Simon Twigger from the Medical College of Wisconsin made a very compelling case for why bioscientists need cloud computing. His based his case on the pipette analogy – a common tool in molecular biology and medicine typically equipped with a disposable tip. The analogy was particularly apt as probably 90% of the audience was using the pipette on a daily basis. Simon proposed the following: “Imagine that you are running your lab with only one pipette tip to share.” [Huge laughter from the audience.] He then went on to explain how this assumption would change the work pattern in his laboratory. First, everybody would have to wait in line to use the pipette tip. Because of this waiting, they would do a lot less work. They would also do only small scale things because the imaginary pipette tip is small (moving large quantities of liquid would take weeks!). They would do fewer things because washing the pipette between uses is a pain. And finally they would not try to do something risky, because what it the pipette tip, e.g., becomes clogged? Having only one 16-node cluster for the lab, Simon explained, was exactly like having only one pipette tip – it was a bottleneck for the work in the lab. You queue your program and can’t make progress till the results become available. Because of that you do less work. Since the cluster is small, you also try only small scale things – as well as fewer types of things because different types of things may require configuration changes. And the risky stuff you don’t do at all.
The panel in the afternoon presented some option for cloud computing for science. Kathy Yelick from LBNL and our own Pete Beckman described the recently funded DOE Magellan project – a research project looking at how to build clouds for science. Afterwards, Owen White from the University of Maryland started a discussion on what makes cloud computing compelling to science. In addition to issues brought up earlier by Simon, the ease-of-use plays a very significant role. Owen described how his group was trying to use the TeraGrid and found it too complex to use both procedurally and technically – they were not able to overcome the entry barrier despite the significant resource incentive. The ease-of-use question has many aspects. Pete summed it up by saying that half the users tell him that they want to develop their own VM images and half that they don’t. A rough show of hands showed that in that particular audience everybody thought that developing their own image was much simpler than adapting their application to an environment provided by somebody else (because this is effectively the alternative). This does raise an issue however: for some people the need to develop their own image may be too high a barrier.
As if to address this issue the panel was followed by a presentation from Sam Angiuoli from the University of Maryland.

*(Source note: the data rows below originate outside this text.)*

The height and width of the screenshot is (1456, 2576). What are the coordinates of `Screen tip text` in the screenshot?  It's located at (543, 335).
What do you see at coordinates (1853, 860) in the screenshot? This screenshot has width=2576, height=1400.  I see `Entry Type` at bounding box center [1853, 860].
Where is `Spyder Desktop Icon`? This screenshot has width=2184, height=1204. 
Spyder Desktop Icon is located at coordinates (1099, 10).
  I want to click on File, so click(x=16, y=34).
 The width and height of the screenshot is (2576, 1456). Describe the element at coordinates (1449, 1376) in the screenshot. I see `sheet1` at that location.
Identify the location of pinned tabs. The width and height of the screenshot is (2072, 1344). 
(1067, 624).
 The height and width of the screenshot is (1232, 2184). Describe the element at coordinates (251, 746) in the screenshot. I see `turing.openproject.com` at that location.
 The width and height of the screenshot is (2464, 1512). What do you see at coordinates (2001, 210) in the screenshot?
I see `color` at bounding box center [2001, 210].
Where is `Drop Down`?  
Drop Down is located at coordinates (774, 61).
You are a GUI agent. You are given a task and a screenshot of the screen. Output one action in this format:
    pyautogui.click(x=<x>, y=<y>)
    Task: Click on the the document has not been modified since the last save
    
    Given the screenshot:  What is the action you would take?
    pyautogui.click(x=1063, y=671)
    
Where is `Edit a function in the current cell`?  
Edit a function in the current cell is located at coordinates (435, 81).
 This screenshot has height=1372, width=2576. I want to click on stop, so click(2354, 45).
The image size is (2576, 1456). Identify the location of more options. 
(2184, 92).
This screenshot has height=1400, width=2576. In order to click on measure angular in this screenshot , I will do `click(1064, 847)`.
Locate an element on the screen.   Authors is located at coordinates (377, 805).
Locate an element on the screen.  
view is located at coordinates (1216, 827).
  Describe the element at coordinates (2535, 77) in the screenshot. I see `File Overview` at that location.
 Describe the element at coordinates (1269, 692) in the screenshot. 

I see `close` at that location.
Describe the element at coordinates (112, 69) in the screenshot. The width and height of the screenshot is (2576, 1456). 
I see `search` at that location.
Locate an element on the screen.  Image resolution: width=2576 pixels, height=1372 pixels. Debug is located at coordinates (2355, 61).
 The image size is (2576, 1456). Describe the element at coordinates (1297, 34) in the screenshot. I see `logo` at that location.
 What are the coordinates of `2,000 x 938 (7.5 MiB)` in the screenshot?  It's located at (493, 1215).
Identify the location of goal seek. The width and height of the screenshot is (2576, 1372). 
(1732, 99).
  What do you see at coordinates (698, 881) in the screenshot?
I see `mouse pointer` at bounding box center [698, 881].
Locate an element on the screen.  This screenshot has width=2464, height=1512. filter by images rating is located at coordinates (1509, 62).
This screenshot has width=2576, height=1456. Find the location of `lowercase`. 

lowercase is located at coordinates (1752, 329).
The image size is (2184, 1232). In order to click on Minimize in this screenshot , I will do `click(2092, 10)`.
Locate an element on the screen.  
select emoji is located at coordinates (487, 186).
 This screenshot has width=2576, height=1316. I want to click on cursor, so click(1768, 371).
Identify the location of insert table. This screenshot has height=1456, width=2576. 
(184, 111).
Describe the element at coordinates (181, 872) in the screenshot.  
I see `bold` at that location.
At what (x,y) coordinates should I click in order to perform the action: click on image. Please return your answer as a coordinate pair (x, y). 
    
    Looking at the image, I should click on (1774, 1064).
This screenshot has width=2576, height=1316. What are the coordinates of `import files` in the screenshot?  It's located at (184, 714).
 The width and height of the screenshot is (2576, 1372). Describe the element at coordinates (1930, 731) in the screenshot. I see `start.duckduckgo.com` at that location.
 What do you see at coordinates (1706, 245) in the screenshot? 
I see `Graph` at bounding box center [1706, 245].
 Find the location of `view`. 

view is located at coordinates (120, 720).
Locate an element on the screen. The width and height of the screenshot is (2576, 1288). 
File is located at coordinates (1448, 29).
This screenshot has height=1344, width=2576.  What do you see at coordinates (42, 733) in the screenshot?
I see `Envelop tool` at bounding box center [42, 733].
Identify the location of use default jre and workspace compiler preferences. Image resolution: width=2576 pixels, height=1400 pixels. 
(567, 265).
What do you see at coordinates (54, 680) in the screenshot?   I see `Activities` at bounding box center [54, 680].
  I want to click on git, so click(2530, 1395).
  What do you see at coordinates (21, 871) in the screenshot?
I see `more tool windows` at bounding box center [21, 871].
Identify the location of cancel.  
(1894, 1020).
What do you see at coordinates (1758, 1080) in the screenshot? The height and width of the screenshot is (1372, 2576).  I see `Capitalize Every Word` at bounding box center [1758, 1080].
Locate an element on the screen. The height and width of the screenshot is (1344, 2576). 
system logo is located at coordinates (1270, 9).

Sam described an appliance for automated analysis of sequence data developed for the bio community. It seems that a model is emerging where some users take the initiative to develop appliances on as a service to their community. This is similar to e.g., the high-energy physics CERNVM project that provides images supporting all four LHC experiments.
The workshop was wrapped up by a talk from Deepak Singh from Amazon Web Services who described AWS capabilities but also the different ways in which various projects use them. It’s fun to see new potential for science emerge!